= Tarea pendiente 1 =
Actualiza el fragmento del texto sobre Sedmikrásky que va de "Sedmikrásky (Daisies): adolescentes" a "en el alambre-.", ambos incluidos, y sustituye "cineasta" por "realizadora".
= Tarea pendiente 2 =
Prosigue el texto sobre Sedmikrásky a partir del punto en que termina.

Sedmikrásky (Daisies): adolescentes (des)colocadas, poesía y destrucción en tonos pastel
Sedmikrásky es un film del 66 dirigido por
Vera Chitylová, mujer cineasta que se convertiría en una de las
iniciadoras de lo que luego cristalizaría en la tradición cinematográfica
checa, de la que formarían parte artistas de la talla de Milos Forman -One
flew over the cuckooo´s nest, Man on the moon- o Jiri Menzel -Trenes
rigurosamente vigilados, Alondras en el alambre-.
Sedmikrásky -Daisies- es tan rompedora
como cabe esperar si se tiene en cuenta el contexto: son los años sesenta, y el
cine, como el resto de artes, está en plena efervescencia ideológica y
creativa, perfilándose este momento como histórico por su afán de ruptura de
los convencionalismos anteriores. Y es inevitable pensar en esto si volvemos la
mirada a la década inmediatamente anterior, la de los cincuenta, la de la
ostensión y el derroche, en que se consolidaron actitudes tales como el american way of life: recién terminada
la Guerra, la recuperación económica pasará a primar la vida de las personas,
siendo éstos los años del capitalismo extremo, los de la certeza acerca de la
primacía del dinero, que se encontraba por encima, incluso, de la propia psicología
del individuo, que muchas veces tendría que ocultar su verdadero ser para no
sentirse discriminado en una sociedad vil, mezquina y estrictamente rígida en
sus tradicionalismos; algo que, inevitablemente, pasará factura en aquellos
individuos que se opongan a esta rigidez, y que, posteriormente, serán quienes
más defiendan la ruptura en todos los ámbitos de la vida y el arte durante los
años siguientes.
Así, los
años sesenta son (como) los del resurgimiento de las vangüardias de los años
20, pero con una vocación de renovación absoluta, de ir más allá de lo que ya
se había ido, de darle otra vuelta de tuerca a todo -como la novela de Henry James Another
turn of the screw, que daría lugar
a la escalofriante The Innocents-,
de volver a levantarse contra la debilidad estructural del sistema y la rigidez
social tácita y pasar a darle a todo un nuevo aspecto, una nueva forma, y hasta
una nueva corporalidad.

= Datos proporcionados =
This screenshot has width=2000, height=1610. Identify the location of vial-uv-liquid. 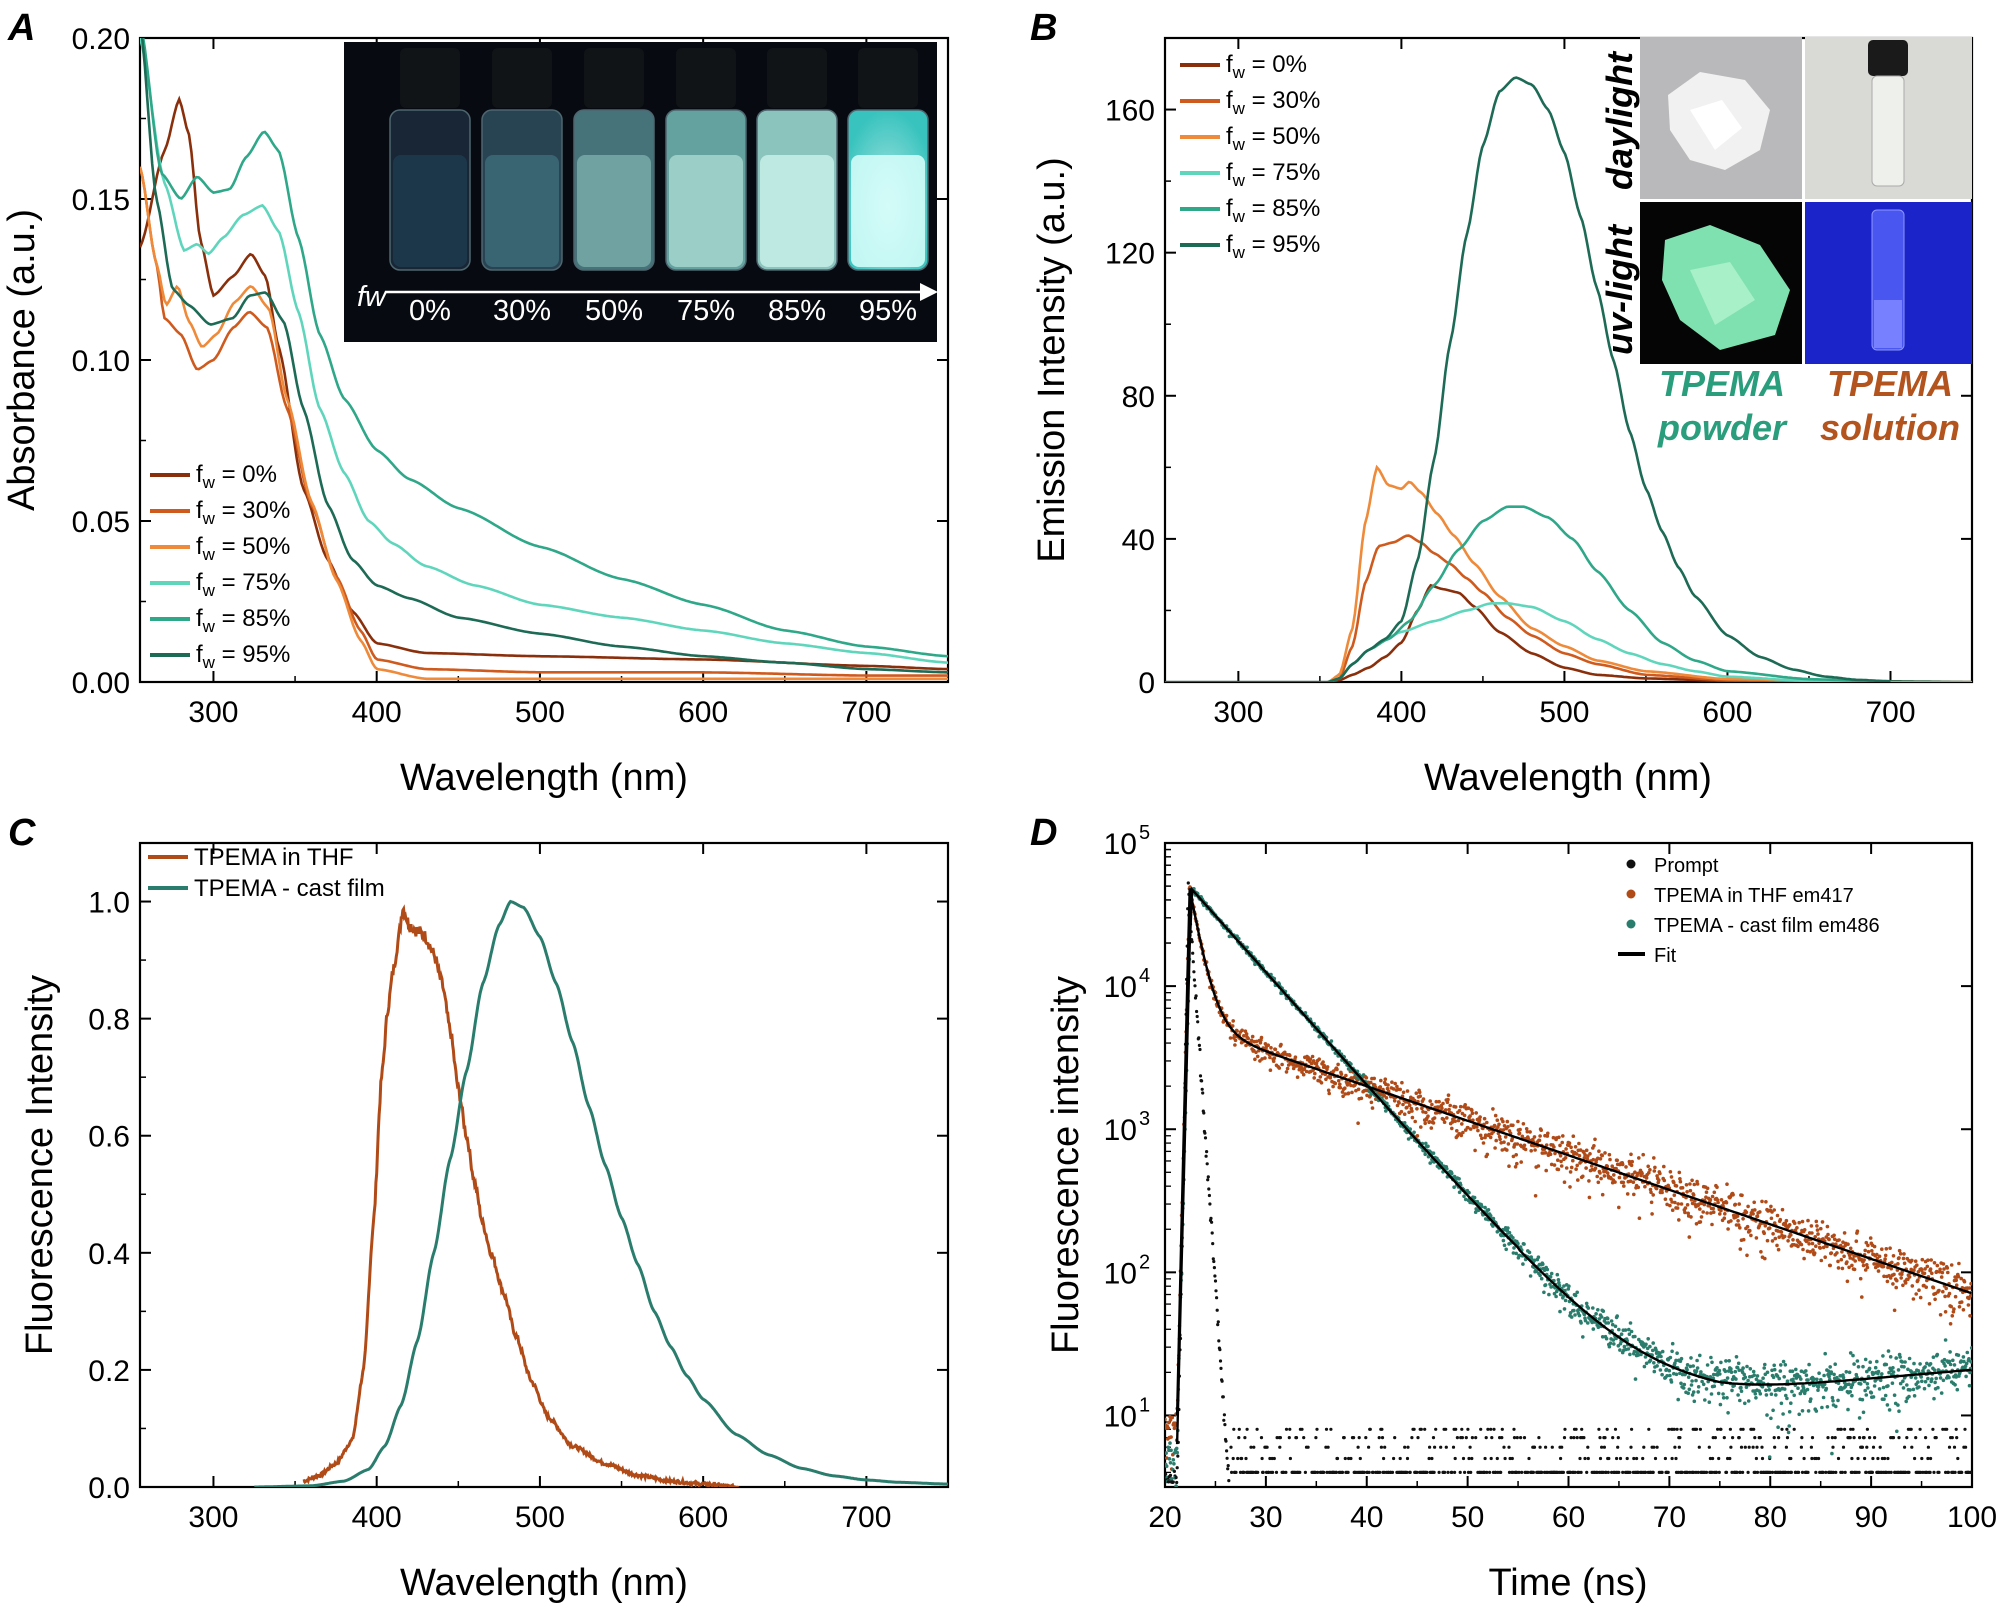
(1888, 324).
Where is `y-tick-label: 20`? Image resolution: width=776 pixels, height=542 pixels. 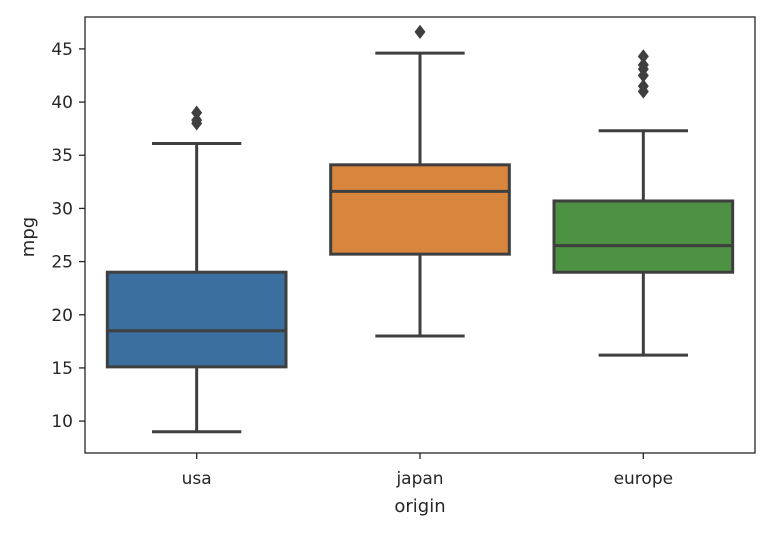 y-tick-label: 20 is located at coordinates (62, 316).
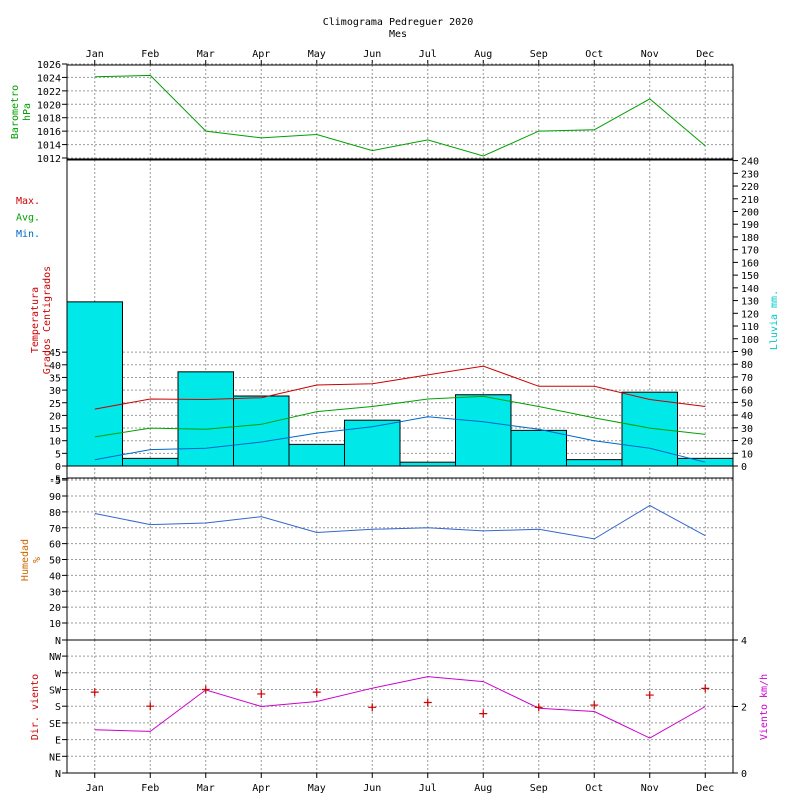 The height and width of the screenshot is (800, 800). I want to click on rain-tick-label: 40, so click(747, 416).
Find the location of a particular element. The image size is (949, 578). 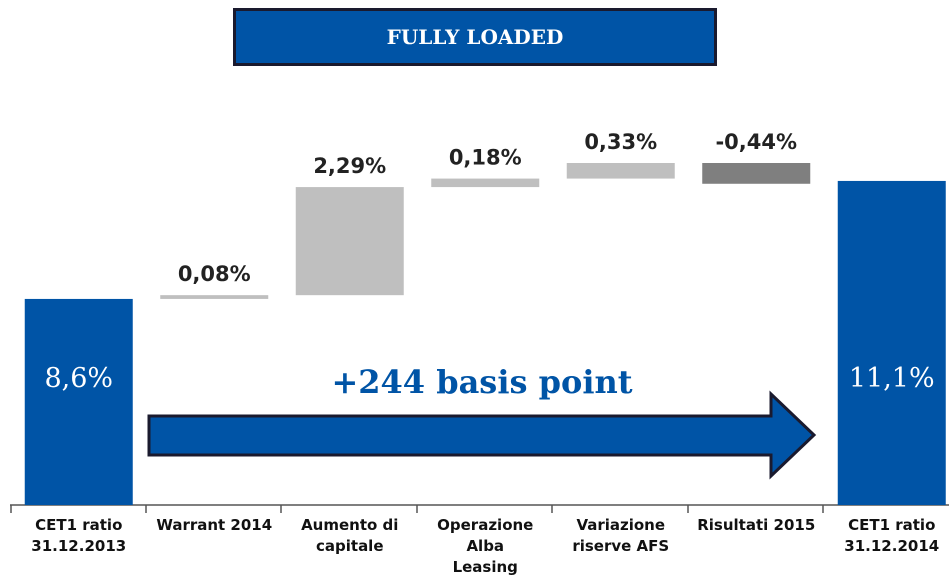

data-label: -0,44% is located at coordinates (756, 142).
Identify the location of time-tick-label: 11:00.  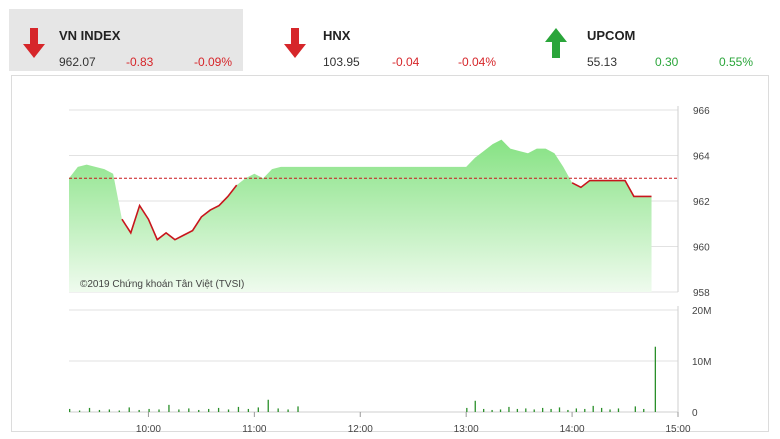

= Resultado obtenido 1 =
Sedmikrásky (Daisies): adolescentes (des)colocadas, poesía y destrucción en tonos pastel
Sedmikrásky es un film del 66 dirigido por
Vera Chitylová, mujer realizadora que se convertiría en una de las
iniciadoras de lo que luego cristalizaría en la tradición cinematográfica
checa, de la que formarían parte artistas de la talla de Milos Forman -One
flew over the cuckooo´s nest, Man on the moon- o Jiri Menzel -Trenes
rigurosamente vigilados, Alondras en el alambre-.

= Resultado obtenido 2 =
En definitiva, lo que se pretendía en este
momento era sacar a flote el desasosiego y la incomprensión social del
individuo que habían sido contenidos tantos años, pero todo esto codificado de
un modo revolucionariamente nuevo: el lenguaje y los códigos estéticos de este
cine tenían que ser distintos de la tradición cinematográfica directamente
anterior (para que éstos no se entendiesen como meras continuaciones de lo
precedente) si se quería que el mensaje fuese, también, nuevo, y que sobre
todo, chocase, sorprendiese, llegase al espectador con un efecto prácticamente
de shock, para que, en consecuencia, fuese
capaz de reaccionar.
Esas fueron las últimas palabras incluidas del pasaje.